Report Finds Vast Imbalance between Use of Coal and Renewables on Public Lands
This week the Department of the Interior will lease 721 million tons of coal in the North Porcupine tract in Wyoming, and according to an analysis released today by the Center for American Progress, Using Public Lands for the Public Good: Rebalancing Coal and Renewable Electricity with a Clean Resources Standard, there is a vast imbalance between the use of coal and renewable energy on our public lands. The new report finds that coal is used to generate 66 percent of the electricity produced from publicly owned resources, as compared to only 1 percent from renewable energy (solar, wind and geothermal), and offers a bold solution to this problem: a “clean resources standard.”
The “clean resources standard,” or CRS, introduced by authors Jessica Goad, Christy Goldfuss and Tom Kenworthy, would help set the U.S. on a path to a clean energy future by requiring 35 percent of resources coming from public lands used for electricity to be renewable by 2035. To tap into the huge potential that exists to responsibly develop publicly owned renewable resources, the CRS, which could be implemented by executive order, would require land management agencies to delineate what portion of publicly owned natural resources used for electricity generation will be clean and renewable—from wind, solar, geothermal, biomass and small hydroelectricity.

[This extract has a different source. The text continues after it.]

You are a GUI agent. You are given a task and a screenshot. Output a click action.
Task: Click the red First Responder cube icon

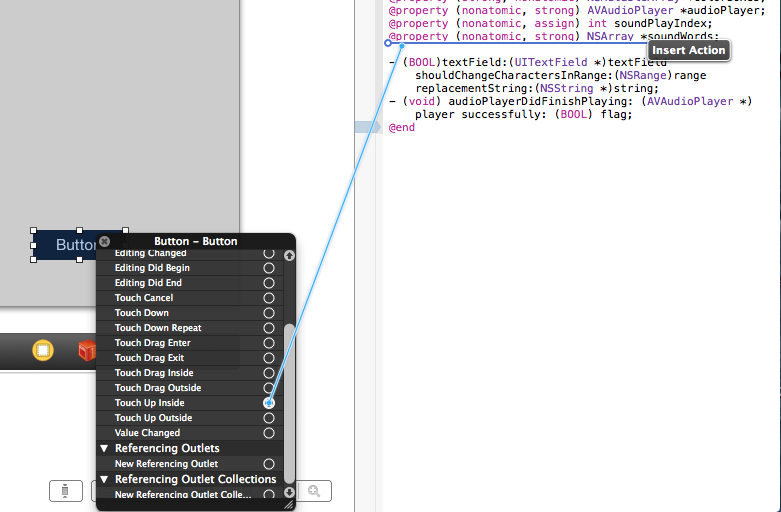pyautogui.click(x=88, y=350)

The analysis shows that coal is the de facto priority for the use of the federal estate when it comes to power generation. This is a stunningly antiquated and out-of-balance view of our nation’s electricity needs because the scale is tipped in favor of a dirty electricity resource that has been shown to have serious health and environmental impacts. It also neglects the opportunity that federal lands and waters provide to reflect a vision for a clean energy future. And worse, given the current policy projections, 20 years out shows no change in the imbalance between coal and renewable electricity generated by public resources.
The clean resources standard would apply to lands and waters owned by the American taxpayer that should be used for the public good, not for electricity generation tilted so heavily in favor of coal, which has significant environmental, health and economic costs.